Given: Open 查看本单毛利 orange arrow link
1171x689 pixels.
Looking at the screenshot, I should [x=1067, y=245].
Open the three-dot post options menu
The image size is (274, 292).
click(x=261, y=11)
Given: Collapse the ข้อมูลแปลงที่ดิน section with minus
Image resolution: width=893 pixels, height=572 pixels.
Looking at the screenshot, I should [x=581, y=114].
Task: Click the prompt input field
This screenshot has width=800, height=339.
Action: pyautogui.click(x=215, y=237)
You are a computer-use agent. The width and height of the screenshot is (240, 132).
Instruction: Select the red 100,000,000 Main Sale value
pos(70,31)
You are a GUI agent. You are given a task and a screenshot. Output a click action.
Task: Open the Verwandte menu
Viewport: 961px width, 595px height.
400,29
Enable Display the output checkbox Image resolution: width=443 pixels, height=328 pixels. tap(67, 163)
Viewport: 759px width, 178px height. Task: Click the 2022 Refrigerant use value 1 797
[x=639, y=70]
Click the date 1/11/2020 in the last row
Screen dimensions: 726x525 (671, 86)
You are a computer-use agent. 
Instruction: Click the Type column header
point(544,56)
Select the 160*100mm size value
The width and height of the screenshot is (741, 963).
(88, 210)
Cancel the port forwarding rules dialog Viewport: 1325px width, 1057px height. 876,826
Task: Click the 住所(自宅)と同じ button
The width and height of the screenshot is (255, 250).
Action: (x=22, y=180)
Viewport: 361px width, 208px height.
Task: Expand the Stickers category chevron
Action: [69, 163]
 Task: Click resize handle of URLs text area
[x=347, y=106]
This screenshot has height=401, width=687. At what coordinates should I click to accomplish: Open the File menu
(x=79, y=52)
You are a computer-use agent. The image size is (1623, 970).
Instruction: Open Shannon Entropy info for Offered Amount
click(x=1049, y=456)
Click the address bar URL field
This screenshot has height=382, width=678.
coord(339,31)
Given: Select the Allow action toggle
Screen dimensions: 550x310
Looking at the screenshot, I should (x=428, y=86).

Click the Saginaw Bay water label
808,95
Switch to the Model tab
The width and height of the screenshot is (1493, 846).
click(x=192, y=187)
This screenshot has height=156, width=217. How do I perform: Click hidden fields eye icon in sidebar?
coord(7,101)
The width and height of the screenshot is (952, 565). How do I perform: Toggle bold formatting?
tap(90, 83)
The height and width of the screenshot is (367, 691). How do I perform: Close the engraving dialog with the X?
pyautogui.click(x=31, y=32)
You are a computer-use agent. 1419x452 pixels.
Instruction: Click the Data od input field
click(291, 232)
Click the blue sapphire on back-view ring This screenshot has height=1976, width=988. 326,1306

+ + + + +

Each line of the listing has to be repeated exactly in the reply.

Given: Open 查看本单毛利 orange arrow link
1171x689 pixels.
Looking at the screenshot, I should [x=1067, y=245].
Open the three-dot post options menu
The image size is (274, 292).
click(x=261, y=11)
Given: Collapse the ข้อมูลแปลงที่ดิน section with minus
Image resolution: width=893 pixels, height=572 pixels.
Looking at the screenshot, I should [x=581, y=114].
Task: Click the prompt input field
This screenshot has width=800, height=339.
Action: pyautogui.click(x=215, y=237)
You are a computer-use agent. The width and height of the screenshot is (240, 132).
Instruction: Select the red 100,000,000 Main Sale value
pos(70,31)
You are a GUI agent. You are given a task and a screenshot. Output a click action.
Task: Open the Verwandte menu
Viewport: 961px width, 595px height.
400,29
Enable Display the output checkbox Image resolution: width=443 pixels, height=328 pixels. tap(67, 163)
Viewport: 759px width, 178px height. Task: Click the 2022 Refrigerant use value 1 797
[x=639, y=70]
Click the date 1/11/2020 in the last row
Screen dimensions: 726x525 (671, 86)
You are a computer-use agent. 
Instruction: Click the Type column header
point(544,56)
Select the 160*100mm size value
The width and height of the screenshot is (741, 963).
(88, 210)
Cancel the port forwarding rules dialog Viewport: 1325px width, 1057px height. 876,826
Task: Click the 住所(自宅)と同じ button
The width and height of the screenshot is (255, 250).
Action: (x=22, y=180)
Viewport: 361px width, 208px height.
Task: Expand the Stickers category chevron
Action: [69, 163]
 Task: Click resize handle of URLs text area
[x=347, y=106]
This screenshot has height=401, width=687. At what coordinates should I click to accomplish: Open the File menu
(x=79, y=52)
You are a computer-use agent. The image size is (1623, 970).
Instruction: Open Shannon Entropy info for Offered Amount
click(x=1049, y=456)
Click the address bar URL field
This screenshot has height=382, width=678.
coord(339,31)
Given: Select the Allow action toggle
Screen dimensions: 550x310
Looking at the screenshot, I should (x=428, y=86).

Click the Saginaw Bay water label
808,95
Switch to the Model tab
The width and height of the screenshot is (1493, 846).
click(x=192, y=187)
This screenshot has height=156, width=217. How do I perform: Click hidden fields eye icon in sidebar?
coord(7,101)
The width and height of the screenshot is (952, 565). How do I perform: Toggle bold formatting?
tap(90, 83)
The height and width of the screenshot is (367, 691). How do I perform: Close the engraving dialog with the X?
pyautogui.click(x=31, y=32)
You are a computer-use agent. 1419x452 pixels.
Instruction: Click the Data od input field
click(291, 232)
Click the blue sapphire on back-view ring This screenshot has height=1976, width=988. 326,1306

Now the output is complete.